May is Mental Health Awareness Month. As far as we have come in removing the stigma associated with having a mental health diagnosis or need of any kind, I imagine most would agree that we still have a long way to go. Instead of rehashing the stats on depression, anxiety and suicide in our country, which I do not think would come as a surprise to most, I wanted to share an interesting article that was sent to many mental health providers. Thanks to Aetna for sharing this information:
The happiest place on earth isn’t Disneyworld. According to the latestWorld Happiness Report, it’s Denmark, followed closely by its neighbors, Norway and Sweden.

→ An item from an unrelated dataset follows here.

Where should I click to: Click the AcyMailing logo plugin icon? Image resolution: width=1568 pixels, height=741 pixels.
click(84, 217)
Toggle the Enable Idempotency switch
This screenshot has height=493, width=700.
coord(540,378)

So what puts the Danes in such a blissful state? While a strong economy and low unemployment help, the Danes also tend to:
- Work less
- Focus more on experiences and less on material goods
- Volunteer more
- Enjoy strong social bonds
What’s the key to happiness?
The United Nations (UN) report says mental health is the most important factor. With a sound mind, people can do things that bring the most rewards – work or play, and make basic personal and household decisions.
The UN report also states that happy people live longer, are more productive and earn more.

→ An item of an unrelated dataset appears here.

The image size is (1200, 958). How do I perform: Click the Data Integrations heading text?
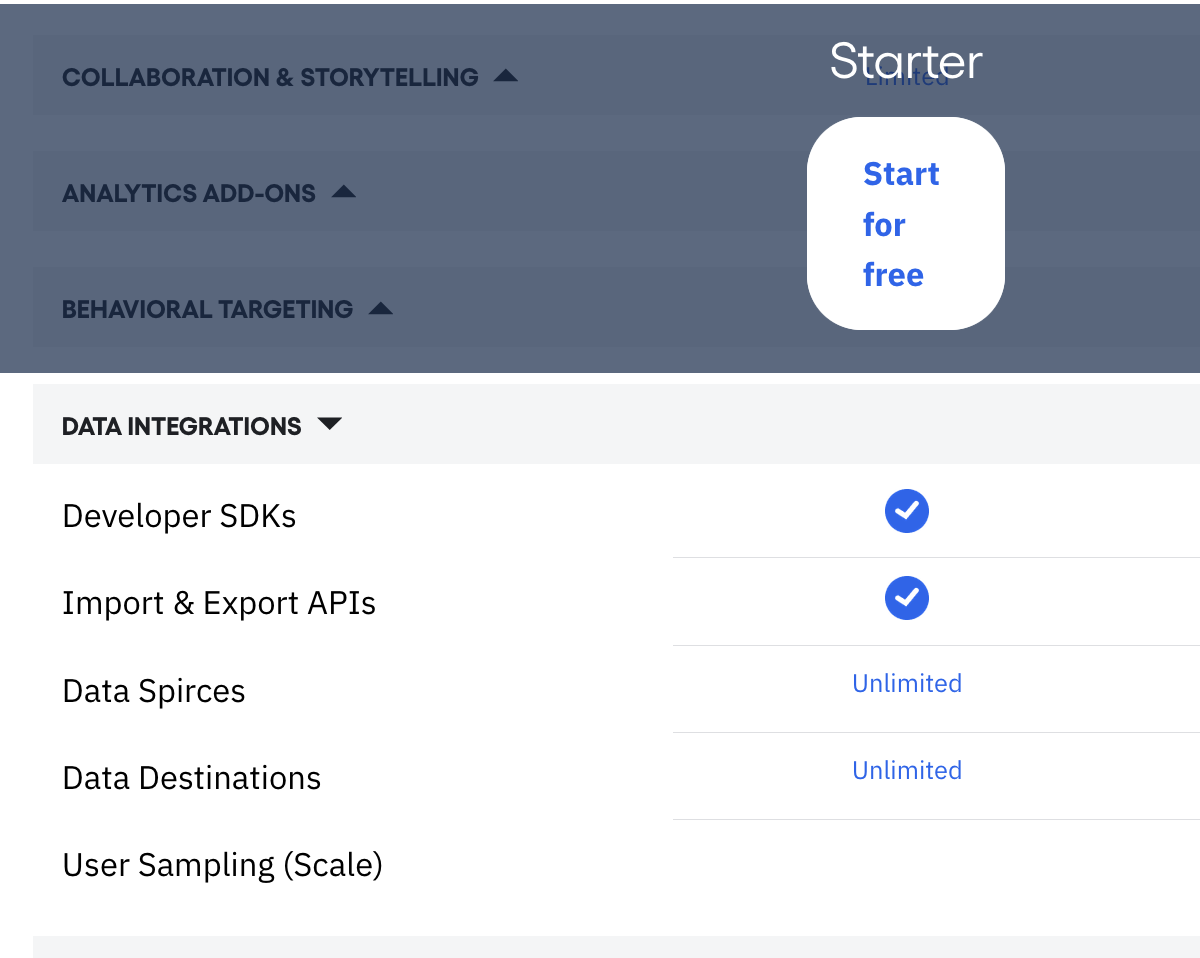[181, 427]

The study aims to show that well-being should be an important measurement of the world’s economic and social development. World socioeconomics aside, happiness is also good for your personal health.
A recent study by researchers at several leading U.S. universities suggests that the more optimistic you are, the better your physical health.
Wouldn’t it be a wonderful world to live in if we could celebrate those who have attained “well-being” and openly support and journey with those who are courageously working towards that goal?